Medicine has never been just a profession for me. It has been a lifelong passion, and oncology has given me the privilege of contributing to one of medicine’s most challenging fields. Even after all these years, I still find science endlessly fascinating because every discovery opens the door to another question.

I’m continuing my work in drug development and clinical research, while also writing my fourth book on the foundations of cancer science. Sharing knowledge has become just as meaningful as generating it.

If there’s one legacy I’d like to leave behind, it isn’t attached to a particular drug or publication. I hope people remember someone who approached science with discipline, curiosity and respect for every patient. Oncology will continue to evolve, but the responsibility to keep learning never changes.

“Treat the person before the disease. Science achieves its greatest purpose when compassion leads the way.”

Early-stage oncology research is filled with uncertainty. What has kept you motivated through the setbacks?

Uncertainty has always been part of oncology, and I believe that’s exactly what makes the field so fascinating. Every investigational therapy begins with more questions than answers. Occasionally, one changes the way we think about a disease, and those moments make every challenge worthwhile.

Research has evolved enormously during my career. Early-phase studies once focused primarily on pharmacokinetics and identifying the maximum tolerated dose. Today, precision medicine, molecular biology and adaptive trial designs allow us to understand efficacy much earlier and define the optimal biological dose rather than simply the highest tolerable one.
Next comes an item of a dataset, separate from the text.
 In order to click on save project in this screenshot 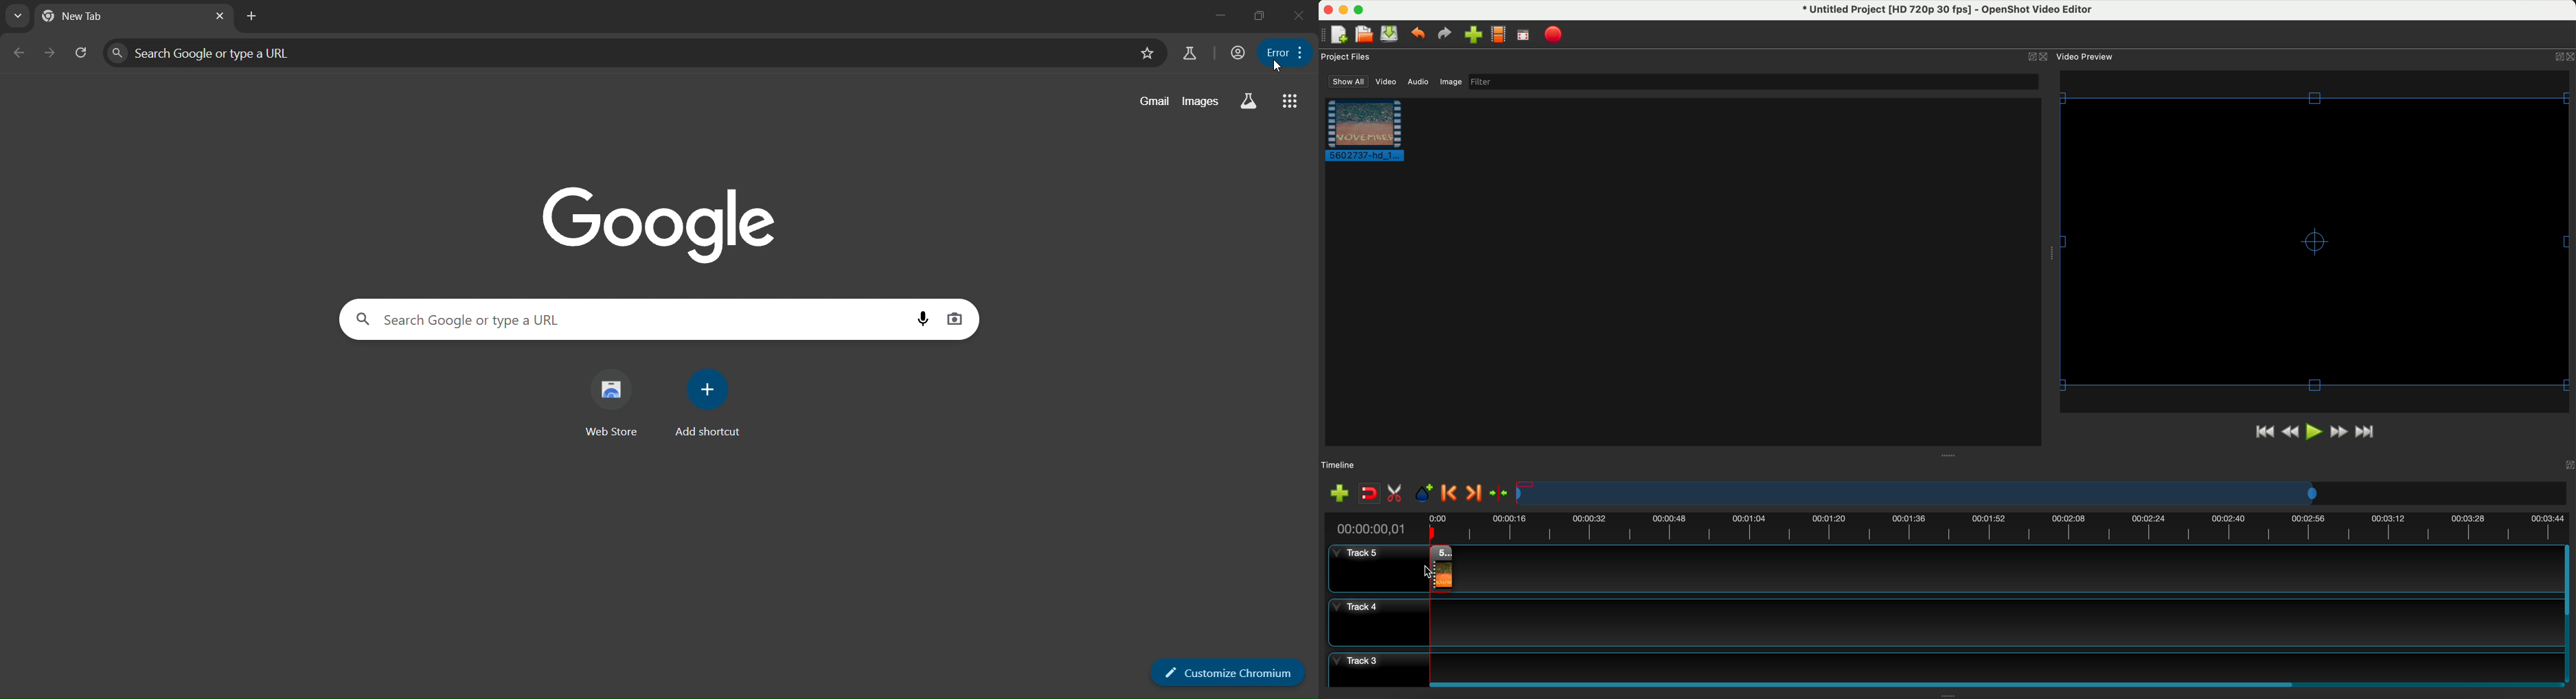, I will do `click(1390, 33)`.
Despite those advances, my motivation hasn’t changed. Cancer remains one of medicine’s greatest scientific challenges, demanding continuous learning and constant curiosity. Every study adds another piece to a much larger puzzle, but the purpose always remains the same: treat the patient, not just the disease.

After decades in oncology and drug development, what advice would you give the next generation of researchers?

Everything begins with the patient. Young researchers are often eager to move into laboratories or clinical trials, but I believe the strongest foundation is built through medicine itself. A solid background in internal medicine and oncology teaches clinical judgement, discipline and, most importantly, an understanding of the people we ultimately serve.

From there, I encourage young physicians to immerse themselves in molecular biology, pharmacology and translational research. Oncology advances when scientific discovery and patient care move together, not separately. I also encourage them to train in the best possible institutions because great mentors and strong academic environments challenge your thinking in ways textbooks never can. Knowledge is essential, but it should always be accompanied by humility, curiosity and compassion. Oncology is both a science and an art, and neither should ever exist without the other.